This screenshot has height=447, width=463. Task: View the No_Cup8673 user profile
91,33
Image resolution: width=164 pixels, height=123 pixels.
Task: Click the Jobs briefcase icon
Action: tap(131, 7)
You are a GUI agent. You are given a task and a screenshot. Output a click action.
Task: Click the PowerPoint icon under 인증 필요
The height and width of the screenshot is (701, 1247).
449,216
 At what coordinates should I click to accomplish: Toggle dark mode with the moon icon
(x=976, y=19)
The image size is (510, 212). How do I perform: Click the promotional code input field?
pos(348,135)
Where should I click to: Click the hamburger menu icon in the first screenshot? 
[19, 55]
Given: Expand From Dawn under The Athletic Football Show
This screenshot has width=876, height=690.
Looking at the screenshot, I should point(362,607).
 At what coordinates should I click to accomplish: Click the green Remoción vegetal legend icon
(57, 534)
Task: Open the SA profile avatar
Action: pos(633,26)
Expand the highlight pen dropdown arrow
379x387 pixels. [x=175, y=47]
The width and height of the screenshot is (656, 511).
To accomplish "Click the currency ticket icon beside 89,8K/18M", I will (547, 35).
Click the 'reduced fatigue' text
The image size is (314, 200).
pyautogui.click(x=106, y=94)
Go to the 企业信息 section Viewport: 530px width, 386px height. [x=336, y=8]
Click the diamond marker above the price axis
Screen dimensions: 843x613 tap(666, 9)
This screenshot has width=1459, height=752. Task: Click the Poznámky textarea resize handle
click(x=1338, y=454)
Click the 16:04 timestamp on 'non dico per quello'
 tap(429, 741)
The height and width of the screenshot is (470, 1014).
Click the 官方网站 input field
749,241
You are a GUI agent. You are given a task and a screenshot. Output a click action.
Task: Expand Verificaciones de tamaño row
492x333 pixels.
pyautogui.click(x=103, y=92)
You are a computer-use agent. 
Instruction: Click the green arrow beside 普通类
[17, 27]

____

■ **Exercise**: The answer should contain only the lines from the first line of the entries through the line holding "Go to the 企业信息", each exactly as written.

■ **Expected answer**:
This screenshot has height=447, width=463. Task: View the No_Cup8673 user profile
91,33
Image resolution: width=164 pixels, height=123 pixels.
Task: Click the Jobs briefcase icon
Action: tap(131, 7)
You are a GUI agent. You are given a task and a screenshot. Output a click action.
Task: Click the PowerPoint icon under 인증 필요
The height and width of the screenshot is (701, 1247).
449,216
 At what coordinates should I click to accomplish: Toggle dark mode with the moon icon
(x=976, y=19)
The image size is (510, 212). How do I perform: Click the promotional code input field?
pos(348,135)
Where should I click to: Click the hamburger menu icon in the first screenshot? 
[19, 55]
Given: Expand From Dawn under The Athletic Football Show
This screenshot has width=876, height=690.
Looking at the screenshot, I should point(362,607).
 At what coordinates should I click to accomplish: Click the green Remoción vegetal legend icon
(57, 534)
Task: Open the SA profile avatar
Action: pos(633,26)
Expand the highlight pen dropdown arrow
379x387 pixels. [x=175, y=47]
The width and height of the screenshot is (656, 511).
To accomplish "Click the currency ticket icon beside 89,8K/18M", I will (547, 35).
Click the 'reduced fatigue' text
The image size is (314, 200).
pyautogui.click(x=106, y=94)
Go to the 企业信息 section Viewport: 530px width, 386px height. [x=336, y=8]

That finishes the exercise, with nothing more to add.